Elawyers Elawyers
Ohio| Change

United States v. Tai Anh Phan, 96-4219 (1997)

Court: Court of Appeals for the Fourth Circuit Number: 96-4219 Visitors: 84
Filed: Jul. 29, 1997
Latest Update: Feb. 22, 2020
Summary: 121 F.3d 149 UNITED STATES of America, Plaintiff-Appellee, v. Tai Anh PHAN, Defendant-Appellant. No. 96-4219. United States Court of Appeals, Fourth Circuit. Argued April 10, 1997. Decided July 29, 1997. ARGUED: John Kenneth Zwerling, Zwerling & Kemler, P.C., Alexandria, VA, for Appellant. James L. Trump, Assistant United States Attorney, Andrew Gerald McBride, Assistant United States Attorney, Office of the United States Attorney, Alexandria, VA, for Appellee. ON BRIEF: Lisa B. Kemler, Zwerling
More

121 F.3d 149

UNITED STATES of America, Plaintiff-Appellee,
v.
Tai Anh PHAN, Defendant-Appellant.

No. 96-4219.

United States Court of Appeals,
Fourth Circuit.

Argued April 10, 1997.
Decided July 29, 1997.

ARGUED: John Kenneth Zwerling, Zwerling & Kemler, P.C., Alexandria, VA, for Appellant.

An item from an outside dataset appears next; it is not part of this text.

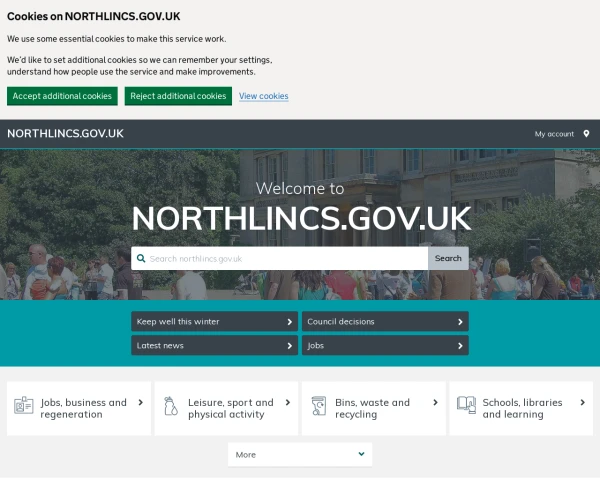The image size is (600, 480).
Task: Click the Search button
Action: point(448,258)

James L. Trump, Assistant United States Attorney, Andrew Gerald McBride, Assistant United States Attorney, Office of the United States Attorney, Alexandria, VA, for Appellee. ON BRIEF: Lisa B. Kemler, Zwerling & Kemler, P.C., Alexandria, VA, for Appellant. Helen F. Fahey, United States Attorney, Office of the United States Attorney, Alexandria, VA, for Appellee.

Before RUSSELL and LUTTIG, Circuit Judges, and PHILLIPS, Senior Circuit Judge.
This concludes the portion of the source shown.